** What the task requires **
Omit images. Retype all entries verbatim.

** Records shown **
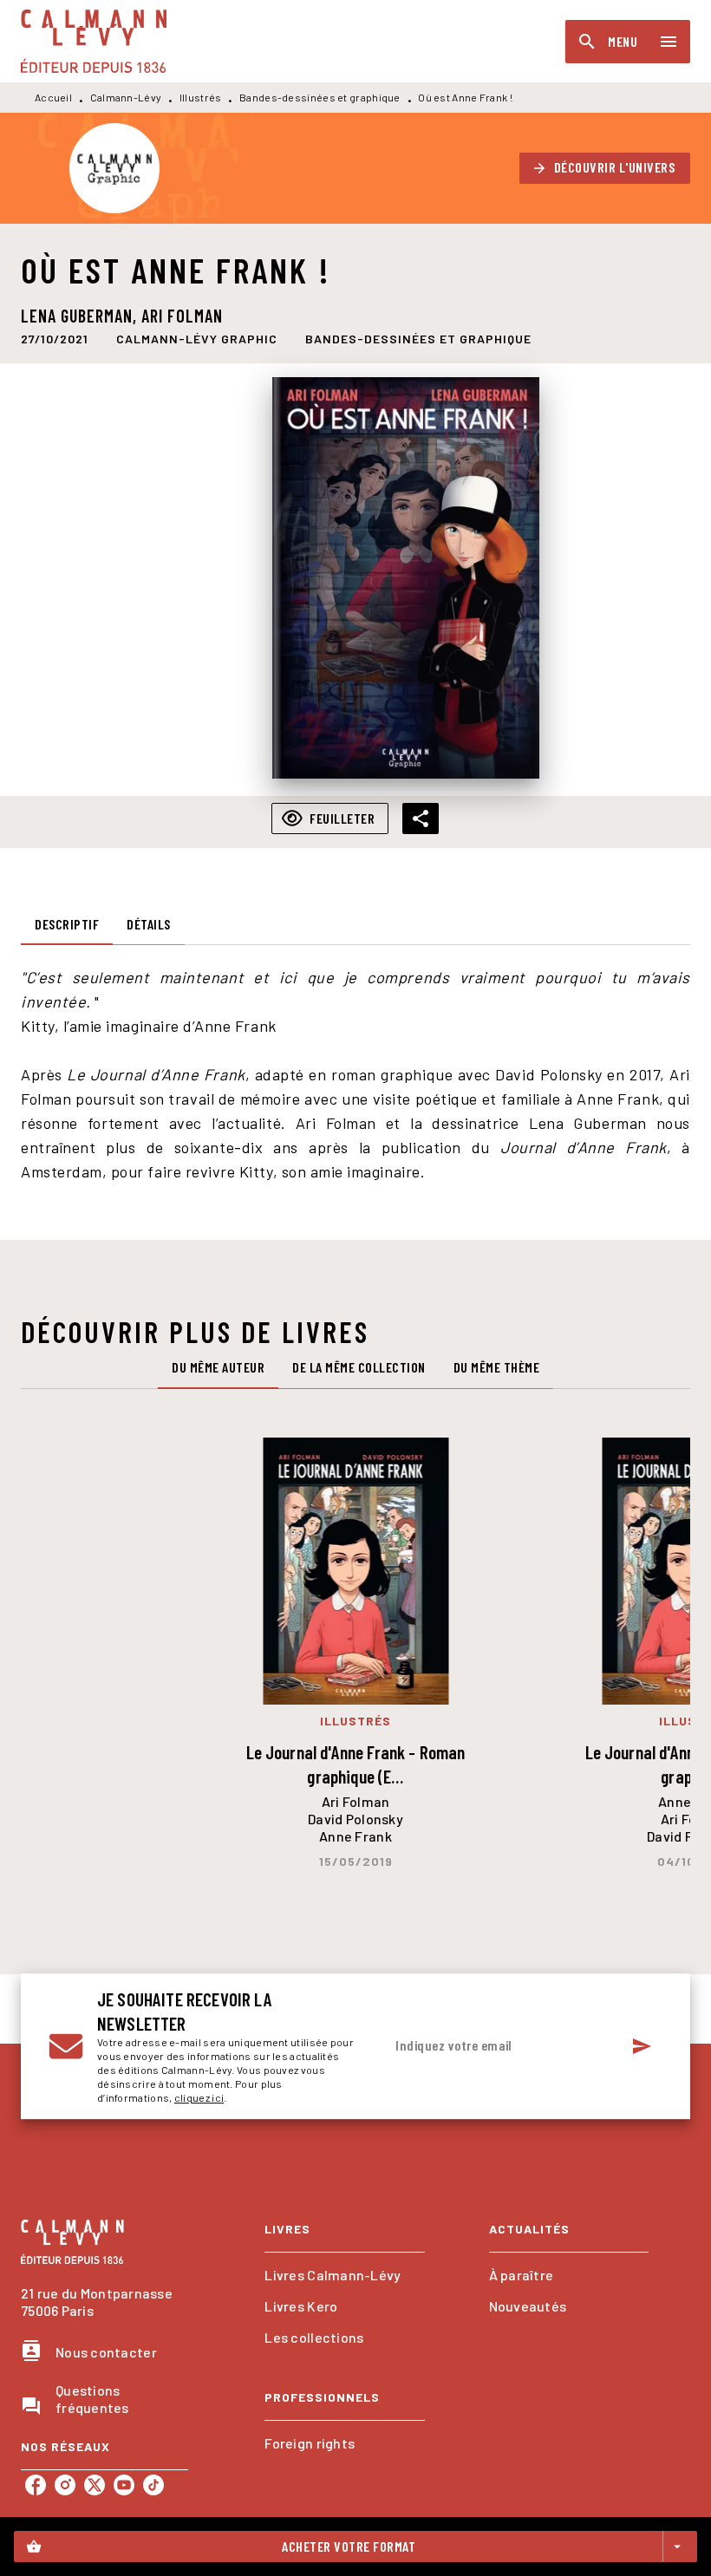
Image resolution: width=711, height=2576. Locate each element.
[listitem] (35, 2485)
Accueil (53, 97)
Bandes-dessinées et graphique (320, 97)
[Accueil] (93, 41)
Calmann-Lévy (126, 97)
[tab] (67, 924)
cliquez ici (199, 2097)
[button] (605, 168)
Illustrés (200, 97)
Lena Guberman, (81, 315)
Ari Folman (182, 315)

** Output of the task **
Image resolution: width=711, height=2576. Locate each element.
[listitem] (35, 2485)
Accueil (53, 97)
Bandes-dessinées et graphique (320, 97)
[Accueil] (93, 41)
Calmann-Lévy (126, 97)
[tab] (67, 924)
cliquez ici (199, 2097)
[button] (605, 168)
Illustrés (200, 97)
Lena Guberman, (81, 315)
Ari Folman (182, 315)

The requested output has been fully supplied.